Quantum computing is the process of performing calculations using quantum mechanics. This field studies the quantum behavior of certain subatomic particles for subsequent use in performing calculations, as well as for large-scale information processing. These capabilities can give quantum computers an advantage in terms of computational time and cost over classical computers. Nowadays, there are scientific challenges that are impossible to perform by classical computation due to computational complexity or the time the calculation would take, and quantum computation is one of the possible answers. However, current quantum devices have not yet the necessary qubits and are not fault-tolerant enough to achieve these goals. Nonetheless, there are other fields like machine learning or chemistry where quantum computation could be useful with current quantum devices. This manuscript aims to present a Systematic Literature Review of the papers published between 2017 and 2023 to identify, analyze and classify the different algorithms used in quantum machine learning and their applications. Consequently, this study identified 94 articles that used quantum machine learning techniques and algorithms. The main types of found algorithms are quantum implementations of classical machine learning algorithms, such as support vector machines or the k-nearest neighbor model, and classical deep learning algorithms, like quantum neural networks. Many articles try to solve problems currently answered by classical machine learning but using quantum devices and algorithms. Even though results are promising, quantum machine learning is far from achieving its full potential. An improvement in the quantum hardware is required since the existing quantum computers lack enough quality, speed, and scale to allow quantum computing to achieve its full potential.

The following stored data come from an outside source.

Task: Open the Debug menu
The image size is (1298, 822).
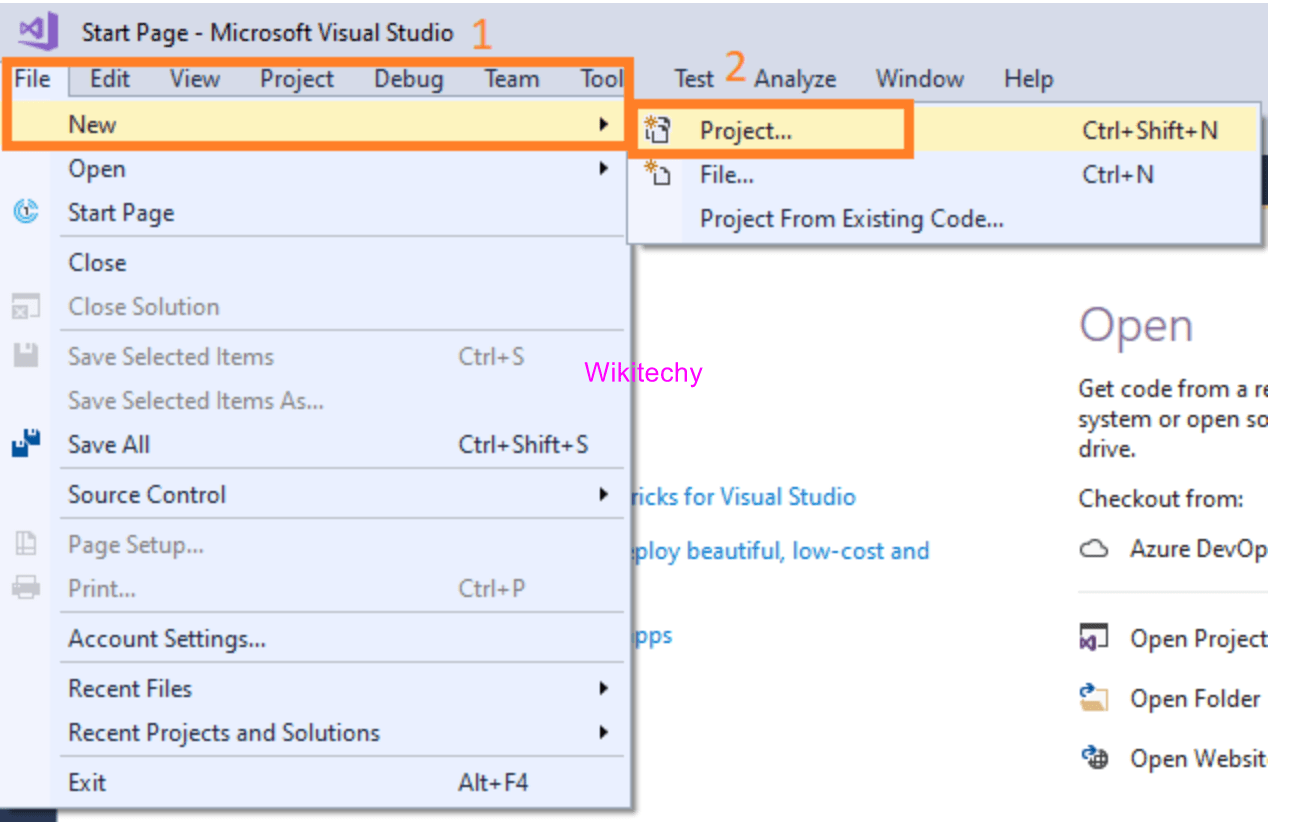Action: (407, 79)
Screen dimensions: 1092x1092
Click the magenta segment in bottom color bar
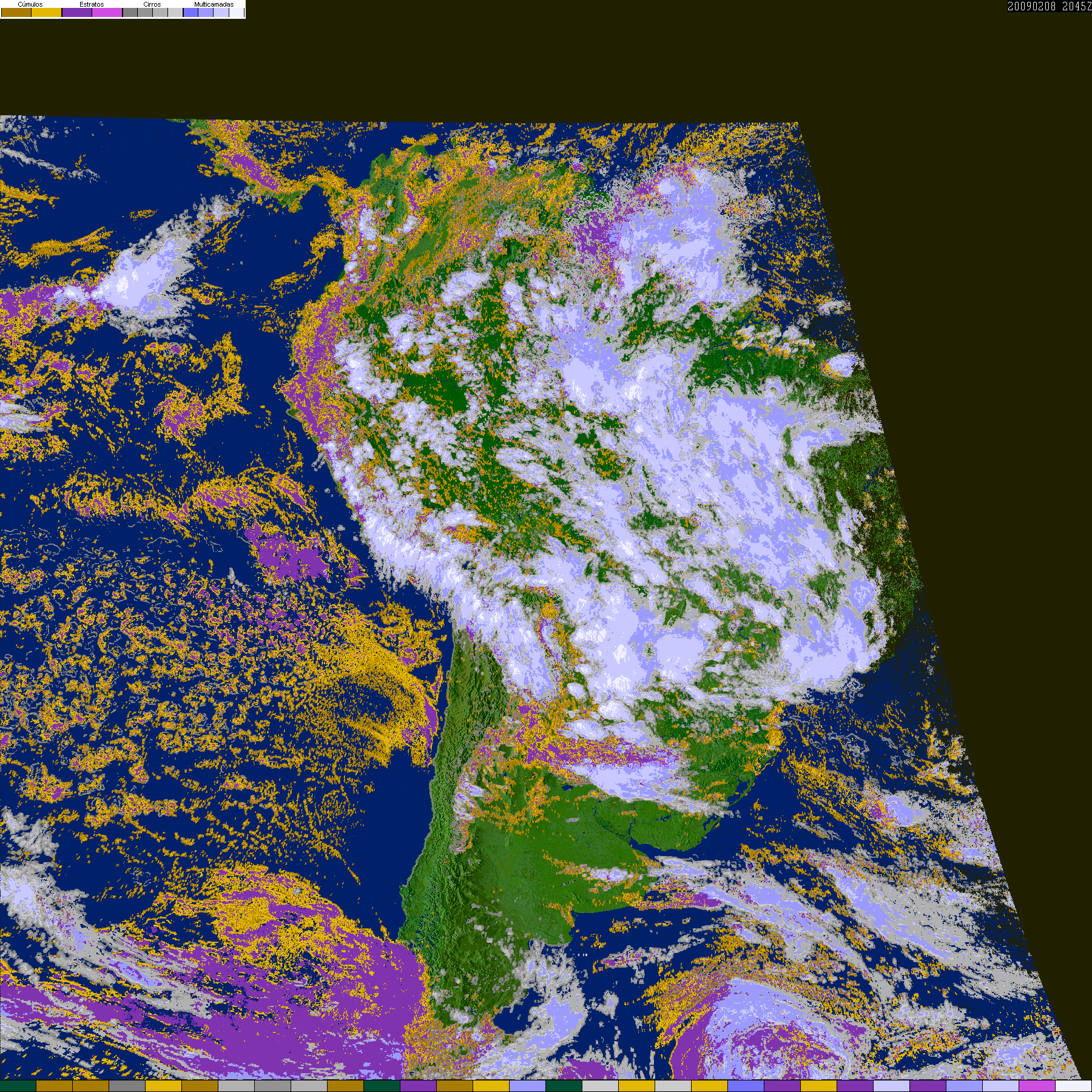(x=1037, y=1087)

翻译：量子计算是利用量子力学执行计算的过程。该领域研究某些亚原子粒子的量子行为，以便后续用于执行计算及大规模信息处理。这些能力可使量子计算机在计算时间和成本上优于经典计算机。当前，存在因计算复杂性或计算耗时过长而无法通过经典计算完成的科学挑战，而量子计算是可能的解决方案之一。然而，现有量子设备尚未具备足够的量子比特数量，且容错能力不足以实现这些目标。不过，在机器学习和化学等其他领域，量子计算借助现有设备已能发挥作用。本文旨在对2017年至2023年间发表的论文进行系统性文献综述，以识别、分析并分类量子机器学习中使用的不同算法及其应用。由此，本研究共识别出94篇采用量子机器学习技术与算法的文章。所发现的主要算法类型包括经典机器学习算法的量子实现（如支持向量机或k近邻模型）以及经典深度学习算法的量子实现（如量子神经网络）。许多文章尝试利用量子设备与算法解决当前由经典机器学习应对的问题。尽管结果令人期待，但量子机器学习远未充分发挥其潜力。由于现有量子计算机在质量、速度和规模上仍存在不足，量子硬件需进一步改进，才能使量子计算充分发挥其潜能。